Huncwot to widział i w głębi serca, bardzo się cieszył, bo czuł, że właśnie
zrobił rysę w swoim obrazie, który wymalowała sobie w głowie Lily. Być może ta
rysa miała w przyszłości posłużyć za podwaliny czegoś, na co bardzo liczył.
- Zgadzam się, że nie moja. Ale nie uważasz, że lżej
Ci będzie jeśli się z kimś podzielisz tym, co Ci leży na sercu?
- I tym kimś masz być Ty?
- Skoro już i tak się przy mnie popłakałaś, z czego
znając Ciebie jesteś bardzo niezadowolona. Pomyśl tylko – dalej dusząc w sobie
emocje ryzykujesz, że rozkleisz się przy kimś innym, a jeśli opowiesz wszystko
osobie, która już i tak Twoje łzy widziała, to nic nie stracisz. – dalej łagodnie,
ale już z delikatnym uśmiechem.
,,Podstęp? A jeśli tak, to co ryzykuję?” – pomyślała
Gryfonka i wypaliła:
- Jesteś jedynakiem, prawda? – Jamesa to trochę zbiło
z pantałyku, ale na krótko.
- Tak.
- No właśnie, więc chyba nie bardzo możesz mnie
zrozumieć.
- Nie twierdziłem, że Cię zrozumiem. Powiedziałem,
że wysłucham. – powiedział i kojarząc szybko fakty, dodał. – Chodzi o Twoją
siostrę?
- Tak. – powiedziała Lily. ,,Zdecydowałaś się na
szczerość, to teraz bądź konsekwentna.” – rozkazała sama sobie.

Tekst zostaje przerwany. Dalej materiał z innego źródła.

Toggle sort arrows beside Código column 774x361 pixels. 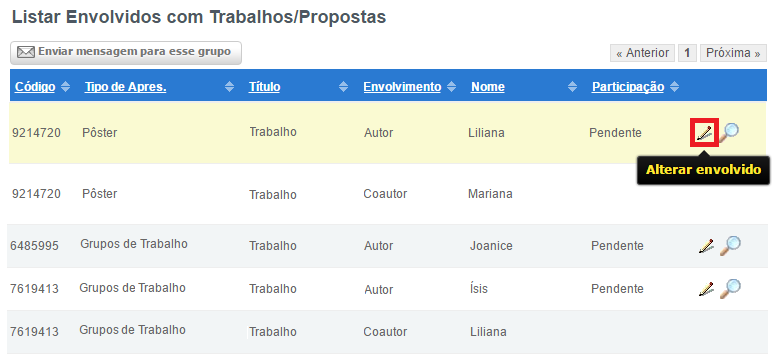pos(65,87)
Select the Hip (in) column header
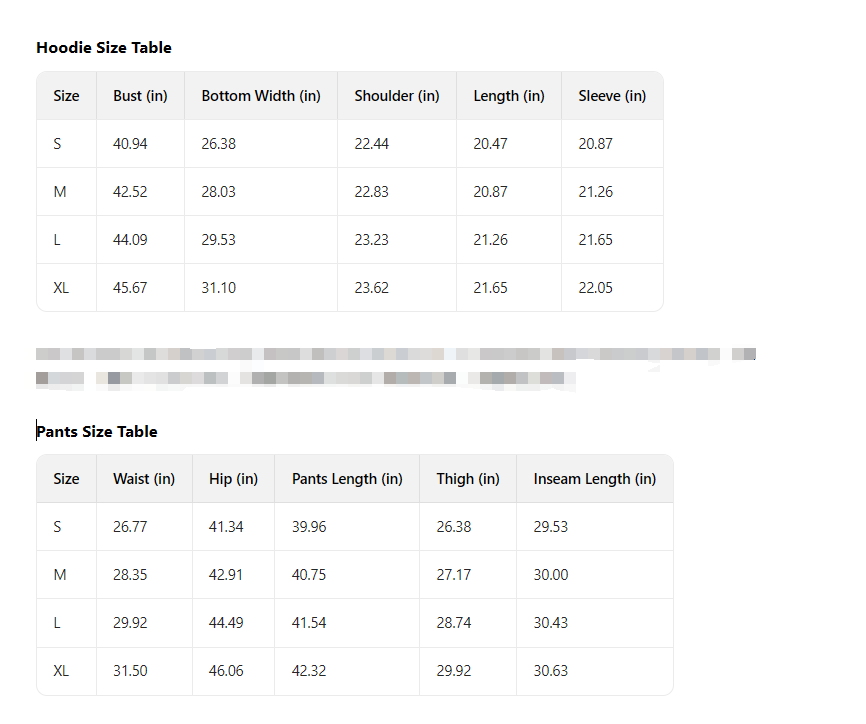The height and width of the screenshot is (724, 866). coord(233,479)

- Ma na imię Petunia, tak?
- Taak. – powiedziała ostrożnie. James Potter
pamięta imię jej siostry, o której przecież nie mógł dużo słyszeć. Hmm, może
jednak widzi i rejestruje coś poza czubkiem własnego nosa.
- Pokłóciłyście się? – zapytał Rogacz błądząc po
omacku.
- Pff, trochę nietrafiona diagnoza. – powiedziała ze
smutkiem Lily.
- Przesadzona czy wręcz przeciwnie?
- Wręcz przeciwnie. – powiedziała Lily i usiadła na
biurku profesora Slughorna. – Ona mnie nienawidzi.
- Trochę przesadziłaś, Ciebie się nie da nienawidzić
Evans. – Rogaczowi wymsknął się zaczepno-podrywający ton, ale widząc wzrok
Lily, dodał szybko, przestraszony, że straci tą nić porozumienia, którą udało
mu się z Gryfonką nawiązać. – Dlaczego tak sądzisz?
- Nasze stosunki się popsuły od kiedy poszłam do
Hogwartu. Uważa mnie za dziwoląga i nie chce mieć ze mną nic wspólnego. – nawet
sama Lily była w szoku, że powiedziała to takim spokojnym głosem.
- A może Ci zazdrości? – dla Jamesa taki scenariusz
był o wiele bardziej prawdopodobny.
- Nie. Żebyś widział, jak na mnie patrzy, jak… Po co
ja Ci to mówię? – powiedziała, chowając twarz w dłoniach i kręcąc głową.
- Bo tego potrzebujesz.
- Znowu zaczynasz? Teksty sugerujące czego niby
potrzebuję, pragnę i chcę? – Rudowłosa zdawała sobie sprawę, że przesadza, ale
tak się dziwnie poczuła, otwierając przez Jamesem, że starała się na powrót
odbudować wokół siebie ochronny mur i to w zatrważającym tempie.
W
odpowiedzi Potter tylko uniósł jedną brew i się uśmiechnął. Przejrzał ją.
Westchnęła i postanowiła szybko skończyć tą dyskusję wyrzucając z siebie
wszystko na jednym wydechu.
- Petunia miała niedawno urodziny. Wysłałam jej
kartkę i list, a także prezent. Żadnej z tych rzeczy nawet nie otworzyła.
- Skąd wiesz?
- Bo okłamałam rodziców.
- Nie widzę na razie związku, ale muszę przyznać, że
jest to szokujące wyznanie. Myślałam, że jesteś grzeczną dziewczynką.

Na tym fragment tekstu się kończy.